I just got back from one of my favorite places in the whole wide world called Camp Spofford. Unfortunitly it was raining most of the week I was up there, but I did get in my annual skiing fix (water skiing of course...I don't do snow skiing.)
***Snowboarding rules :)***
I regreted to leave Spofford, but I know I've got work here to do.
Studying for the boards, getting ready for the college outreach, and working on growing in my relationship with my God.
I am also trying to find a job. This may prove difficult since my last potential did not work out.
God will make a way, no doubt.
The Lord is good, Amen? He is so good. He is faithful and true. The Boy and I had a long talk with our pastor last night. Great guy. And his wife is a wonderful cook. We talked about everything from gold panning to the Scriptures to Israel to the end times to marriage.
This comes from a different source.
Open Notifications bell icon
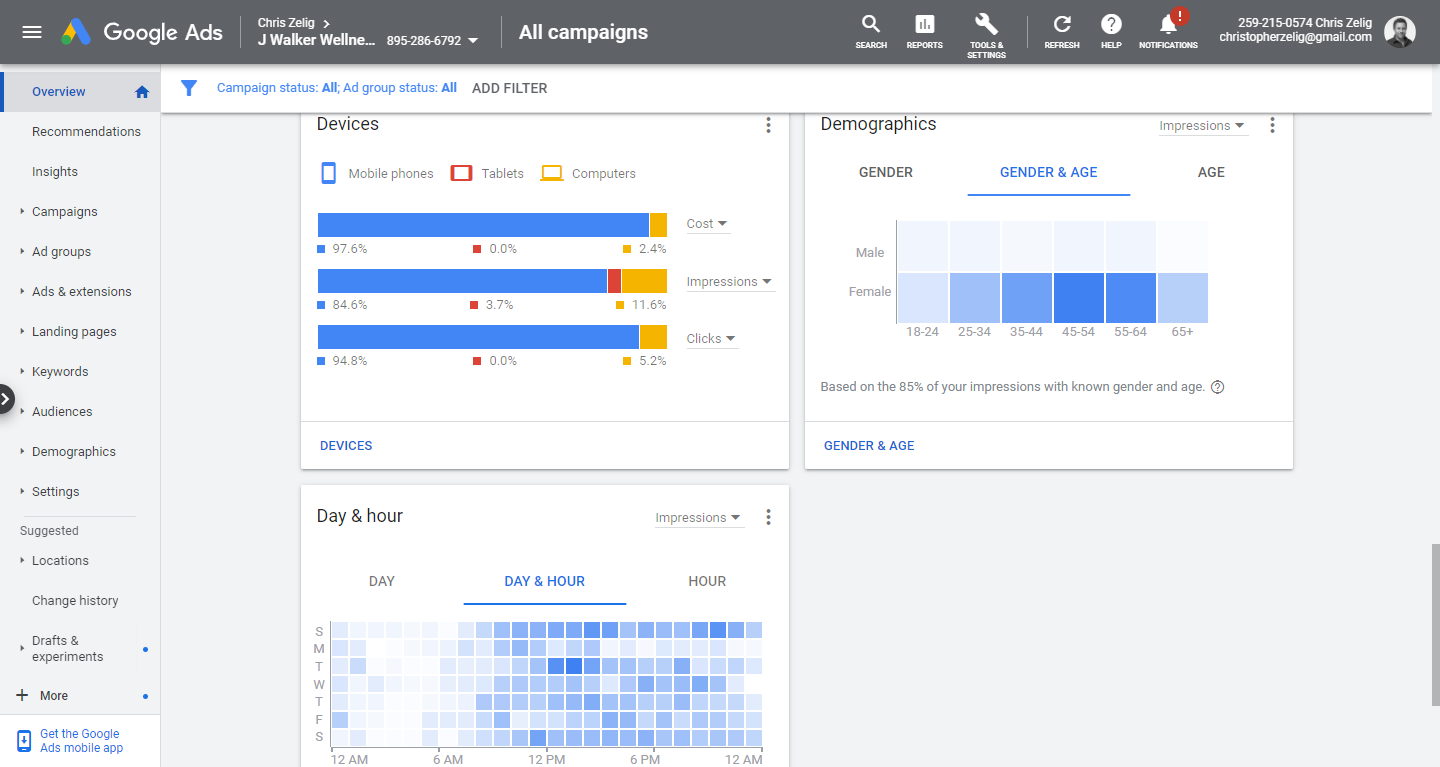pos(1168,25)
I think about marriage sometimes. I wonder if the Lord actually wants me to get married. I want to get married and have kids, but what does the Lord want? And what about the man? Who will it be? Will I know I am supposed to marry him when I meet him? Will he know he's supposed to marry me?
What if he wants to marry me and I don't want to marry him? Am I picky?
Whatever. I know the Lord has a plan. I just wish I was up at Spofford instead of studying for the boards. That would make me perfictly happy.